Textauszug →
MUSEUM DER MODERNE / OSKAR KOKOSCHKA

09/11/18 Der Herr rechts, mit Zeichenblock und Kohlestift, ist Oskar Kokoschka. Ihm gegenüber sitzt Golda Meir, damals Ministerpräsidentin Israels. Auch andere Leute hat der hochbetagte ok damals in Israel porträtiert, etwa Teddy Kollek oder den Außenminister Moshe Dayan.

Von Reinhard Kriechbaum

Lange hat das Museum der Moderne einen seiner Sammlungsschwerpunkte, das fast komplett hier versammelte druckgraphische Werk von Oskar Kokoschka, nicht mehr ausgestellt. Nun wird Kokoschka „im Kontext seiner Zeit“ präsentiert. Das ist nicht so zu verstehen, als es dem Schaffen anderer Künstler gegenübergestellt wird, sondern es geht um des Künstlers Interaktion mit der Zeitgeschichte. Von der hat Kokoschka (1886-1980) ja beinah ein Jahrhundert ab- und mitbekommen. Und er hat darauf reagiert. Das vor allem will Barbara Herzog, kürzlich zur Kuratorin des MdM bestellt, zeigen.

Zu erledigende Aufgaben →
a: Bitte beantworten Sie zum Text über die Kokoschka-Ausstellung folgende Fragen:
(i) Wer sitzt Kokoschka auf dem beschriebenen Bild gegenüber?
(ii) Welche Lebensjahre werden für Kokoschka angegeben?
(iii) Wer wurde kürzlich zur Kuratorin des MdM bestellt?
b: Greifen Sie den Text über die Kokoschka-Ausstellung im Museum der Moderne nach seinem letzten Satz auf und schreiben Sie ihn weiter.

Rohdaten →
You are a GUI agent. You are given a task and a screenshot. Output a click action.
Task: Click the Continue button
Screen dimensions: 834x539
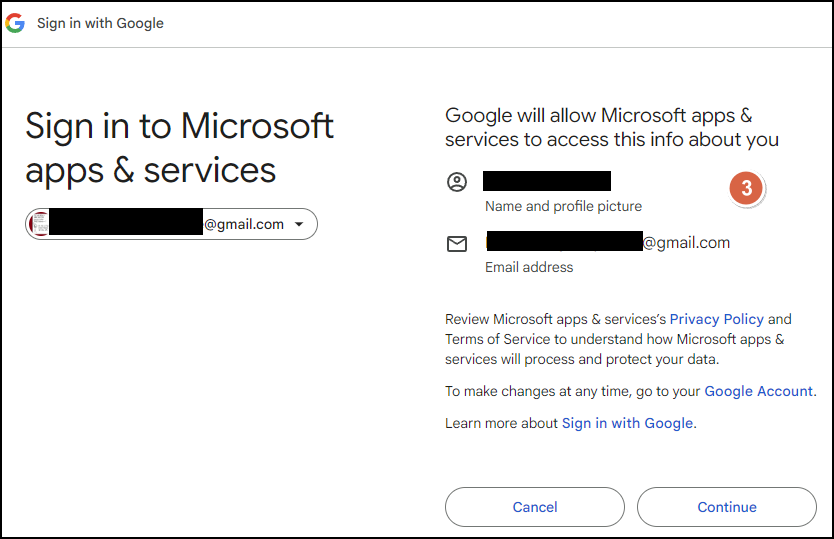(x=727, y=507)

Antworten je Aufgabe →
a:
(i) Golda Meir, damals Ministerpräsidentin Israels
(ii) 1886–1980
(iii) Barbara Herzog

b:
Reagiert hat Kokoschka oft postwendend. Es sind Statements, die man vor den Arbeiten nicht mehr unbedingt wahrnimmt. „Die Frösche“ des Aristophanes – die hat Kokoschka nicht aus bloßer Antikenbegeisterung (die er auch hatte) gemalt. Es gab damals eine Aufführung in London, die von politischen Aktivisten (es ging in Griechenland politisch rund) gestört wurde. Kokoschka saß im Theater, ergriff augenblicklich Partei und machte sich ans Zeichnen. Das ist übrigens eine der weniges Radier-Serien, eigentlich war die Lithographie seine Technik.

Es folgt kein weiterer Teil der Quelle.